As described above in detail, the hermetic compressor according to the present invention may be configured with a hollow shaft and a support rod to further reduce the overall length of the hollow shaft, and may be combined to completely seal the open end of the hollow shaft with a support rod, thereby preventing oil and foreign matter from By preventing the hollow shaft from flowing in, the weight of the driving rotating unit is minimized to minimize the consumption input for driving the compressor, thereby improving the efficiency of the compressor.

1 is a cross-sectional view showing the overall structure of a conventional hermetic compressor.

2 is a cross-sectional view showing the overall structure of a hermetic compressor according to the present invention.

Figure 3 is a perspective view showing a coupling state of the support shaft and the hollow shaft constituting the rotating shaft shown in FIG.

Figure 4 is a partial perspective view showing another embodiment of a coupling state of the support shaft and the hollow shaft constituting the rotating shaft shown in FIG.

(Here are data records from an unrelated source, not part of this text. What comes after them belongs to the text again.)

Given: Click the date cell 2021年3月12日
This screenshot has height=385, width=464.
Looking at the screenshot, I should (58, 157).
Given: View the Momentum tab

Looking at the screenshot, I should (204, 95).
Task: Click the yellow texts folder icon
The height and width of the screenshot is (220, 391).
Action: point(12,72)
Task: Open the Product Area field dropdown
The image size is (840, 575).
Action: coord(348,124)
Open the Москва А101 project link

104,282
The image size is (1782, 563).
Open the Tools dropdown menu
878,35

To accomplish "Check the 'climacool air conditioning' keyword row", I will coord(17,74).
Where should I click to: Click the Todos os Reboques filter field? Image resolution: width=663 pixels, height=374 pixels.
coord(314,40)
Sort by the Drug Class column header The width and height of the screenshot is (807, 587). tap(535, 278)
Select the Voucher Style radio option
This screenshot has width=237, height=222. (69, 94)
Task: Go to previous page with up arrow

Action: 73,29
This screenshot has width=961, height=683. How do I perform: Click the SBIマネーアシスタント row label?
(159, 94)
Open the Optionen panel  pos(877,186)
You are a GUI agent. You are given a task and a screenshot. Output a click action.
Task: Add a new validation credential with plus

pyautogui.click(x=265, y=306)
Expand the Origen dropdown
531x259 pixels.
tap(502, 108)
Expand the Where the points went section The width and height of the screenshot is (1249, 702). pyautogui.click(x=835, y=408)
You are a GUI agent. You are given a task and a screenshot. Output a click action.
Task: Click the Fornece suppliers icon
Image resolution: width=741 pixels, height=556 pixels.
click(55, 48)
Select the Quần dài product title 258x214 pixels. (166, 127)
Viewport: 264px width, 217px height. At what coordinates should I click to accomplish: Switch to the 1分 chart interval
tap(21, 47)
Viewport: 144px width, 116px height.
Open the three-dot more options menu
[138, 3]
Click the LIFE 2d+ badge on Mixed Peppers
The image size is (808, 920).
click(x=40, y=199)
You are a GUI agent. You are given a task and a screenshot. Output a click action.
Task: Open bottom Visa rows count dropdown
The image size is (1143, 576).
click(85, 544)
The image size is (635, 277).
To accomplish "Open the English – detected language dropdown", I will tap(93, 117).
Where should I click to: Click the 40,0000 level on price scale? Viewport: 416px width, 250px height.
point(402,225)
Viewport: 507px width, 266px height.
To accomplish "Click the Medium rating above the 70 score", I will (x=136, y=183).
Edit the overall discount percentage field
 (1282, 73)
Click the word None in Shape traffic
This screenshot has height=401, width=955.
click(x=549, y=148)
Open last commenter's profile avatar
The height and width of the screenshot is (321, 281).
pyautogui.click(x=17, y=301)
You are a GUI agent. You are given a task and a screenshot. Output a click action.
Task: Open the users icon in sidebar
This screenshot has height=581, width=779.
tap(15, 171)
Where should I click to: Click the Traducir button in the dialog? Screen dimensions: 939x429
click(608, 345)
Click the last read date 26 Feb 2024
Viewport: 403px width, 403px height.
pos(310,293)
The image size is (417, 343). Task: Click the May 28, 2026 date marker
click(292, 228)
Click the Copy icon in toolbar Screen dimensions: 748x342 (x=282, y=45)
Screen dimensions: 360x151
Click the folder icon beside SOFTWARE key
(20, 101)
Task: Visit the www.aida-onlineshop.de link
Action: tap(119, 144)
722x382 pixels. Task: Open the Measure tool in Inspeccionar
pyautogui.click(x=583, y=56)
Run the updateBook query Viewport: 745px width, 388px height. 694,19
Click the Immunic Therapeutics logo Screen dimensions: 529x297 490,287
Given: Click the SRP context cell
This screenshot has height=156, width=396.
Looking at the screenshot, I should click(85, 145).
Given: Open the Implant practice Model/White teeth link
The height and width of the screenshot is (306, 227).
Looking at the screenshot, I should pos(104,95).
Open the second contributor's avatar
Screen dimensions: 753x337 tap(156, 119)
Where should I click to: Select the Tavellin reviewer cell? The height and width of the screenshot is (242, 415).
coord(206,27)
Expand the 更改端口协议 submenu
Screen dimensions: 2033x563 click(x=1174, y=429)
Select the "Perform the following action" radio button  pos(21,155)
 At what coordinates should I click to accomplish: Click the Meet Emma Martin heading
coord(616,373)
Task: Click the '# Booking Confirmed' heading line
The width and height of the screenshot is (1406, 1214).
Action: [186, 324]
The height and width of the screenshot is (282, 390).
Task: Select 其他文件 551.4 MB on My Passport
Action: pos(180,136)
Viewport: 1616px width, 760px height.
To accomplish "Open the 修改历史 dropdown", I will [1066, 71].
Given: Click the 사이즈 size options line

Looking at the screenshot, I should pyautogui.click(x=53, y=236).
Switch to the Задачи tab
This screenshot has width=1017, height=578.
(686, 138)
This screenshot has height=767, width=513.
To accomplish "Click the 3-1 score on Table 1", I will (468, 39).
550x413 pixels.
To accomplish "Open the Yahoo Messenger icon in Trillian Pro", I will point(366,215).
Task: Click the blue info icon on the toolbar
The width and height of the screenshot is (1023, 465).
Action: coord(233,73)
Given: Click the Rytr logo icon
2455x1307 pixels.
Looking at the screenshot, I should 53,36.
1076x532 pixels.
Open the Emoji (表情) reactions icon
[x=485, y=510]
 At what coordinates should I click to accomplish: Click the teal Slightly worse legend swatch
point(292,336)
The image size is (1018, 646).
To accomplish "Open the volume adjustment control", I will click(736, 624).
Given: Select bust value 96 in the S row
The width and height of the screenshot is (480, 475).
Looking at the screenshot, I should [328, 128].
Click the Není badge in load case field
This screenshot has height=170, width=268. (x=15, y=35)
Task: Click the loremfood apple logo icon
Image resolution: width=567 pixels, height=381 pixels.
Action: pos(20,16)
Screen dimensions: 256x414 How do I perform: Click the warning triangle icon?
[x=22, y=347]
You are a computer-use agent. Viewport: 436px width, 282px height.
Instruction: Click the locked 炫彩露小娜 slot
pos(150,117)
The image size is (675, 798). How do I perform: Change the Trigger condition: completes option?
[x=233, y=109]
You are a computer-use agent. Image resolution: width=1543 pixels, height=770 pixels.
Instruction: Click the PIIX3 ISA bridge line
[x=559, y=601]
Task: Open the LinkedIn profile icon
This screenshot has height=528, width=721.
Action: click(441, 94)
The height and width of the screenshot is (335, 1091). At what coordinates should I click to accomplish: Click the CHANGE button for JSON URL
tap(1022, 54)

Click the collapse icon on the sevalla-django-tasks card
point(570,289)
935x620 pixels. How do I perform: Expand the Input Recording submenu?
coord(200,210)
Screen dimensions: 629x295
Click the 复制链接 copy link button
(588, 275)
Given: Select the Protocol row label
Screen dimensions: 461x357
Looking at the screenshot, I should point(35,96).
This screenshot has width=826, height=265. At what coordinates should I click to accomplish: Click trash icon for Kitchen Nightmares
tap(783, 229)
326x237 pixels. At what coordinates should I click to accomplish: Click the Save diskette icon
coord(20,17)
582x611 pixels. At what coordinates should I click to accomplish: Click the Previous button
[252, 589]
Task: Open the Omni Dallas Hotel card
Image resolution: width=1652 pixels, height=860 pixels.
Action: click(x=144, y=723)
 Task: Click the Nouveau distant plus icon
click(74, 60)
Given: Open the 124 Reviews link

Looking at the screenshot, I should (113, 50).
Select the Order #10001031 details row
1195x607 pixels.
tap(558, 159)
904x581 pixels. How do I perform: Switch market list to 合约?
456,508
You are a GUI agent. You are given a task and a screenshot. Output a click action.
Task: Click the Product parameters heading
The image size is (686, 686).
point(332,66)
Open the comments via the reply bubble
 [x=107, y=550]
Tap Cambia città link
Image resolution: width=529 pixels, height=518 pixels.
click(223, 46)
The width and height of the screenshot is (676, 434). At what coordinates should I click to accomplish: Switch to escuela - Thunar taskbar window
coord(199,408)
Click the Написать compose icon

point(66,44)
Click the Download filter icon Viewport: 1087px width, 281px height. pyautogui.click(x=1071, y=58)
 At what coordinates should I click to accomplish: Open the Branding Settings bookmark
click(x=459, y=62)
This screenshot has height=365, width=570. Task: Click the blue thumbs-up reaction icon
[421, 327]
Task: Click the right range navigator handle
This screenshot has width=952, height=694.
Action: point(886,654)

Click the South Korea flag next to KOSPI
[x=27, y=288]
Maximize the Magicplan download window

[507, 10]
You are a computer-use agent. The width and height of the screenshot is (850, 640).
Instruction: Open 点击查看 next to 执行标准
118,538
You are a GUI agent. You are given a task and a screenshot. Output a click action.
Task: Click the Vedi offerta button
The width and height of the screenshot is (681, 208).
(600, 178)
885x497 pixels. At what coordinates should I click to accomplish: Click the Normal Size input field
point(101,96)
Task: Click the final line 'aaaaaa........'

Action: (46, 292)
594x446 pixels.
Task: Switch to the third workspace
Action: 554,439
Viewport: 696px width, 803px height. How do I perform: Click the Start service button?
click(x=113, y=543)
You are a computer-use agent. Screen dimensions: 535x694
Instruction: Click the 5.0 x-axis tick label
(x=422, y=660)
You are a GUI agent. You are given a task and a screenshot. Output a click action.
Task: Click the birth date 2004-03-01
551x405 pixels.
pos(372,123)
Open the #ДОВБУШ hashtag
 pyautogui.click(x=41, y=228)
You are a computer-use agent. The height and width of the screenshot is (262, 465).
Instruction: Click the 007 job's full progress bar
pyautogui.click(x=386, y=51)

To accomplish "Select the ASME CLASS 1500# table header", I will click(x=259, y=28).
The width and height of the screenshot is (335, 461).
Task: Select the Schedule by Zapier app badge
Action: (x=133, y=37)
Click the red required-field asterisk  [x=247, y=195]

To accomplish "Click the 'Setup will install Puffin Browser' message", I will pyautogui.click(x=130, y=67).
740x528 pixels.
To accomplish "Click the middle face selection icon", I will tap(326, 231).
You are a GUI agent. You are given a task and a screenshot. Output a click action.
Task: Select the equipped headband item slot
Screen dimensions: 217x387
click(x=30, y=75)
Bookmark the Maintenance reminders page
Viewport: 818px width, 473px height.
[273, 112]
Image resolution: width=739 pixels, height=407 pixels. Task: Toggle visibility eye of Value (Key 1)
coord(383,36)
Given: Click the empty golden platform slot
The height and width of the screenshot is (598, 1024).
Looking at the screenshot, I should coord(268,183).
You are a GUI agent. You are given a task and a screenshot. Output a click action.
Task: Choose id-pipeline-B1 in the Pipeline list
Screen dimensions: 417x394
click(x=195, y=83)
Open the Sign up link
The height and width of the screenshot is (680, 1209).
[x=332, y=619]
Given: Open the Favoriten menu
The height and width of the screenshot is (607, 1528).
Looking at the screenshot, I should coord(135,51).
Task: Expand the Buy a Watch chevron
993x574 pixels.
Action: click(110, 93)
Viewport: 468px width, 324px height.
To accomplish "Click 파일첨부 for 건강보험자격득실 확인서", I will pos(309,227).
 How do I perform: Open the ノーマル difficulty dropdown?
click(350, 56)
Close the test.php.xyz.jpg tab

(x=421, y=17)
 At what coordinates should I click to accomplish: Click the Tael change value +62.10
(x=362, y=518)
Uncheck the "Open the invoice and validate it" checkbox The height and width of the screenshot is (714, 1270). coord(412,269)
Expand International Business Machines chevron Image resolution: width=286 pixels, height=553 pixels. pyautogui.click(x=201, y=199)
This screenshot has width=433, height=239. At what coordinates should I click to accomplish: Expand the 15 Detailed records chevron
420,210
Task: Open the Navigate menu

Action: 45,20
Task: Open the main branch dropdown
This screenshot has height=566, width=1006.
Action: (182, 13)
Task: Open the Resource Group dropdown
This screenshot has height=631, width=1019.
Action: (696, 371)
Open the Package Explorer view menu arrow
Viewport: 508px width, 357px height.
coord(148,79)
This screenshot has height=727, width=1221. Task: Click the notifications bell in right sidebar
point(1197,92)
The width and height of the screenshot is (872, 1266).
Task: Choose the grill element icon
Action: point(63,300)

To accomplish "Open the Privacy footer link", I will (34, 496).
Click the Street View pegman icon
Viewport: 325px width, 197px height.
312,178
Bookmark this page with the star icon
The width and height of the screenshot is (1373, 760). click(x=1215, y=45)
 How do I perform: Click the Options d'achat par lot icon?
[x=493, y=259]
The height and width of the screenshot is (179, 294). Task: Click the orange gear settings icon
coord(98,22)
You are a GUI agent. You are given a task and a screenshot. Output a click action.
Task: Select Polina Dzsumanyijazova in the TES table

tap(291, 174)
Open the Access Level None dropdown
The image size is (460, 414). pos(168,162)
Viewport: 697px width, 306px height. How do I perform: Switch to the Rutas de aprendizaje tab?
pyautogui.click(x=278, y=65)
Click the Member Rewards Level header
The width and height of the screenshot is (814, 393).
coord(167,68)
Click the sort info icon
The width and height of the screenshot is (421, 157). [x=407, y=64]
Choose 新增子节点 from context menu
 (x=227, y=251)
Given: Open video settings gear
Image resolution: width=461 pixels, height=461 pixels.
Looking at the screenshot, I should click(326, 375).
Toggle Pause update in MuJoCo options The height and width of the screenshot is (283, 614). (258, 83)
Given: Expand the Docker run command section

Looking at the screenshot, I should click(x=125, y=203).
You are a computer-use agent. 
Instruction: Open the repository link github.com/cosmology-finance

Explanation of symbols on the main parts of the drawings

40: axis of rotation 41: eccentric portion

42: hollow shaft 42a: open end

42b: hollow portion 43: support rod

43a: insertion portion 43b: extension portion

43c: coupling portion 80: shaft guide

80a: Insertion groove

Claims (5)

An airtight case sealed by combining an upper case and a lower case, a compression unit for compressing refrigerant inside the sealed case, a stator fixed inside the sealed case, and a rotor rotating by generating a magnetic field with the stator. And, In the hermetic compressor comprising a rotary shaft pressed into the rotor to rotate together, and a shaft guide inside the upper case to prevent the rotation of the rotary shaft, The rotating shaft is composed of a hollow shaft and a support rod, wherein the hollow shaft is formed of an open portion with an open top and a hollow portion with an empty inside thereof, and one end of the support rod has a hollow shaft to prevent oil from flowing into the hollow portion. The combined part and the other end coupled to the open end to be hermetically sealed, the hermetic compressor comprising an insertion part inserted into the shaft guide and an extension part integrally extending between the coupling part and the insertion part.  The method of claim 1,  The hollow shaft is a hermetic compressor characterized in that the upper height up to the height of the middle point of the rotor so as to sufficiently receive the rotational force of the rotor while minimizing its length. The method of claim 1 The insertion part and the extension part of the support rod is less than the diameter of the hollow portion, the coupling portion is characterized in that the compressor is formed with the same diameter as the diameter of the hollow portion to completely seal the hollow portion. The method of claim 3 The outer circumferential surface of the coupling portion is a male screw portion and the inner circumferential surface of the hollow shaft open end is formed with a female thread is characterized in that the support rod and the hollow shaft is screwed together.      The method of claim 3, wherein      The serration is formed in the outer peripheral surface of the coupling portion in the longitudinal direction is forcedly pressed into the open end of the hollow shaft, and then using a caulking mechanism by caulking the outer surface of the hollow shaft by using the sealing rod characterized in that the coupling rod and the hollow shaft is coupled.